We recognize that most users of HGVS will not want to concern themselves with the pedagogy of formal grammars and that most discussions of the topic are dense. This primer describes the most essential concepts for EBNF as used by the HGVS Nomenclature, presented slightly informally to make them accessible to a broad audience.

Basics#

  • A grammar specifies the valid syntax for a string of characters. A symbol is a grammatical classification that aids parsing.
  • There are two kinds of symbols: a literal symbol represents verbatim text, and a non-terminal symbol represents a named concept like "an integer sequence position". more
  • Literal symbols are specified in double quotes. For example, `"A"`` means that an "A" character is accepted as input (and nothing else).
  • A "pipe" (|) separates alternatives. For example "A" | "B" accepts a single "A" or "B" character (and nothing else).
  • Symbols (of either type) may be concatenated. For example, digit digit matches a two-digit number. (Note: HGVS Nomenclature uses a common variant of EBNF in which concatenation is implied by adjacent symbols. Other EBNF variants require a comma between concatenated symbols.)
  • A production rule defines a non-terminal symbol as a pattern of other symbols. For example, digit = "0" | "1" | "2" | "3" | "4" | "5" | "6" | "7" | "8" | "9" says that digit is made of "0" or "1" or "2", etc. Similarly, two_digit_dumber = digit digit defines a two_digit_number non-terminal symbol as being composed of two adjacent digits.
  • Modifiers are used to indicate cardinality: * indicates zero or more of the preceding rule or symbol; + indicates one or more; and ? denotes zero or one (i.e., optional). For example, number = digit+ recognizes any sequence of digits without sign or decimal point.
  • Parentheses may be used to group a subexpression. For example, "A" ( "B" | "C" ) accepts "AB" or "AC", and nothing else.
  • Square brackets indicate optional syntax. For example, sign = "+" | "-" and number = [sign] digit+ allow numbers to be defined as any sequence of digits, optionally with a single prefix sign.

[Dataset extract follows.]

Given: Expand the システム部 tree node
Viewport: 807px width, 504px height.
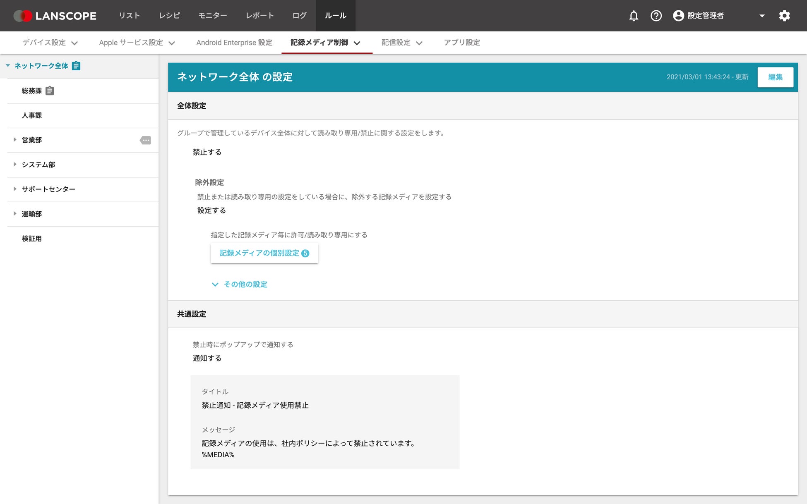Looking at the screenshot, I should 15,164.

Putting this all together, a rule to match NCBI RefSeq accessions might be written as refseq_accession = letter letter "_" digit+ "." digit+, which would accept accessions like "NM_000551.3" and "NC_000012.12". Note that, as defined here, refseq_accession would also accept invalid or unlikely accessions such as "QQ_012.3333333333333333"; this example highlights the distinction between syntactic and semantic validity.